Freital als Preisträger bei Klimainitiative ausgewählt

Der Klimawandel macht sich in der Großen Kreisstadt Freital durch das vermehrte Auftreten von extremen Wetterereignissen bemerkbar. Während es früher in der Regel Landregen im gesamten Stadtgebiet gab, häufen sich jetzt Trockenperioden im Wechsel mit lokal auftretenden Starkniederschlägen. Durch diese kommt es zu wild abfließendem Oberflächenwasser in Hanglagen in Verbindung mit einer starken Bodenerosion.

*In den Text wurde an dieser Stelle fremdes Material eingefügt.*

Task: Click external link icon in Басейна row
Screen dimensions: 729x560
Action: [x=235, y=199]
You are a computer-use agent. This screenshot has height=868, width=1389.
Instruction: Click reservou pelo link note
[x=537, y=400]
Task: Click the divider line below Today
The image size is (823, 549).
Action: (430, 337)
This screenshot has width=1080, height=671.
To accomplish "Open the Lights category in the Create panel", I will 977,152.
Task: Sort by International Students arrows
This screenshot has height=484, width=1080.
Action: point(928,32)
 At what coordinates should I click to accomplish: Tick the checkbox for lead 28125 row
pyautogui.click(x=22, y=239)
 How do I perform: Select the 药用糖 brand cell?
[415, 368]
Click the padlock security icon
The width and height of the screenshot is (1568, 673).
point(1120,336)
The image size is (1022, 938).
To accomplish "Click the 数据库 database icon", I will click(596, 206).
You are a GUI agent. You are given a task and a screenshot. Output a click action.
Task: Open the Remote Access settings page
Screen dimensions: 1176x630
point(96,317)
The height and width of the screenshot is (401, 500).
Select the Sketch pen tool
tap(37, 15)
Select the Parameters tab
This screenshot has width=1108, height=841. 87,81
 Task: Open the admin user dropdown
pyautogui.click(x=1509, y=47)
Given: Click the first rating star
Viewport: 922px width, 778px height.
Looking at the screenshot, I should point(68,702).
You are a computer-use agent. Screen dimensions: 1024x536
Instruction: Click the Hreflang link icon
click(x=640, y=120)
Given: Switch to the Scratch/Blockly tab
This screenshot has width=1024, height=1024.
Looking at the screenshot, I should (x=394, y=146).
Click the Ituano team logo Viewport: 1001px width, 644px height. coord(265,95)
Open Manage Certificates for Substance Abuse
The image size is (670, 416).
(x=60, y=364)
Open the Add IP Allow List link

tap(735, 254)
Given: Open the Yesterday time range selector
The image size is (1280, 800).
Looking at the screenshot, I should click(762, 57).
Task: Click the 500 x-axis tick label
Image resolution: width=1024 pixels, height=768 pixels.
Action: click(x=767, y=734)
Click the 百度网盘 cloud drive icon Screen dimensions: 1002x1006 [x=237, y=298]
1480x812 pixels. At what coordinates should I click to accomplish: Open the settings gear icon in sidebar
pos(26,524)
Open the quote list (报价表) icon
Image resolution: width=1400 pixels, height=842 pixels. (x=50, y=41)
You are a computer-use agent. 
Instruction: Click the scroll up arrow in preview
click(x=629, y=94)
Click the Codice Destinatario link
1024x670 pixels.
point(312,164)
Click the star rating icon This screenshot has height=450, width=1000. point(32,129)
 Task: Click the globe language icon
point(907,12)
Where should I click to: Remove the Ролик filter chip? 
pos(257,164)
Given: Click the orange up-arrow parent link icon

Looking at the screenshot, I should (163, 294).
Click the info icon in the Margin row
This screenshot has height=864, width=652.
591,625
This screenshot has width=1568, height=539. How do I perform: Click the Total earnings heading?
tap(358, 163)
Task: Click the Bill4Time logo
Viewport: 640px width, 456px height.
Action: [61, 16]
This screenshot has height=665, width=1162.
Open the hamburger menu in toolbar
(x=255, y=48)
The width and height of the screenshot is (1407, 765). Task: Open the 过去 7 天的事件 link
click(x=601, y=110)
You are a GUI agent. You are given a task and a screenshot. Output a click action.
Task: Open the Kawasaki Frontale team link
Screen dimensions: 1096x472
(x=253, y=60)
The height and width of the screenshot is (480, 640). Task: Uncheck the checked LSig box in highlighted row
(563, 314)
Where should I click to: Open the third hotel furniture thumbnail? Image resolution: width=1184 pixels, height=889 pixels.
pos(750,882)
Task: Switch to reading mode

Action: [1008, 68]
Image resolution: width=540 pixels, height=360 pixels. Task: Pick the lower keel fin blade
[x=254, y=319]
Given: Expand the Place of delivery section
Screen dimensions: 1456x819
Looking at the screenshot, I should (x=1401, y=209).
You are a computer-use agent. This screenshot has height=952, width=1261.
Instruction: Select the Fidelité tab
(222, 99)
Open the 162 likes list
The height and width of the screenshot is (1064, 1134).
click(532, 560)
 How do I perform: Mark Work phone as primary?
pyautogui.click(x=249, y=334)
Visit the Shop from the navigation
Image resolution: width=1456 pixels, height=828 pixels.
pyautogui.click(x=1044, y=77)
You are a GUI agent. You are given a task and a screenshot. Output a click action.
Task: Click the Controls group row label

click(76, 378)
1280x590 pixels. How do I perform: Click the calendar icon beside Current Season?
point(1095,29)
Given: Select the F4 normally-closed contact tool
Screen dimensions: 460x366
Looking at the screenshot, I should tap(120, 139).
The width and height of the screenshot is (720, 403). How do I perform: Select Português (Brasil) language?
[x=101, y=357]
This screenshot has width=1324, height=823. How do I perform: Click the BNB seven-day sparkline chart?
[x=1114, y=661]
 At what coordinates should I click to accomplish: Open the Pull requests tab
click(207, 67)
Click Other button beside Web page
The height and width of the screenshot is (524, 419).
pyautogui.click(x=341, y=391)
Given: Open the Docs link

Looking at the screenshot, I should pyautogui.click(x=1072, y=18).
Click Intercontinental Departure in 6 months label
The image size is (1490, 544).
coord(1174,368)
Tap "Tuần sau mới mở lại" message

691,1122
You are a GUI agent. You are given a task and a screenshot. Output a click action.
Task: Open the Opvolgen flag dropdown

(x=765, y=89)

Aufgrund dieser Problematik hat sich die Stadt Freital im Wettbewerb 2017 „Klimaanpassung in sächsischen Kommunen“ des Landesamtes für Umwelt, Landwirtschaft und Geologie (LfULG) im Rahmen des EU-Projektes Life Local Adapt beworben und wurde mit der Projektidee zur Klimaanpassung im Poisental als Preisträger ausgewählt. Die Prämierung fand heute im Rahmen des „Statuskolloquiums Klima“ in Dresden statt. Der Zweite Bürgermeister Jörg-Peter Schautz nahm die Urkunde aus den Händen des Sächsischen Staatsministers für Umwelt und Landwirtschaft, Thomas Schmidt, und des Präsidenten des LfULG, Norbert Eichkorn, entgegen.

Im konkreten Projekt der Großen Kreisstadt Freital geht es um eine Ackerfläche südlich des Poisenbachs. Nach Starkniederschlägen fließt das Niederschlagswasser als wild abfließendes Oberflächenwasser die Ackerfläche hinab in den Poisenbach. Dabei kommt es zu erheblichen Bodenerosionen, sodass im Bereich der Privatgrundstücke am Poisenbach große Mengen von Sedimenten in den Poisenbach eingespült werden. Dabei werden ein Teil der Privatgrundstücke überspült und durch den erodierten Boden verunreinigt und die Böschungen des Poisenbachs durch das wild abfließende Oberflächenwasser beschädigt. Unterhaltungslastträger für den Poisenbach (Gewässer 2. Ordnung) ist die Stadt Freital.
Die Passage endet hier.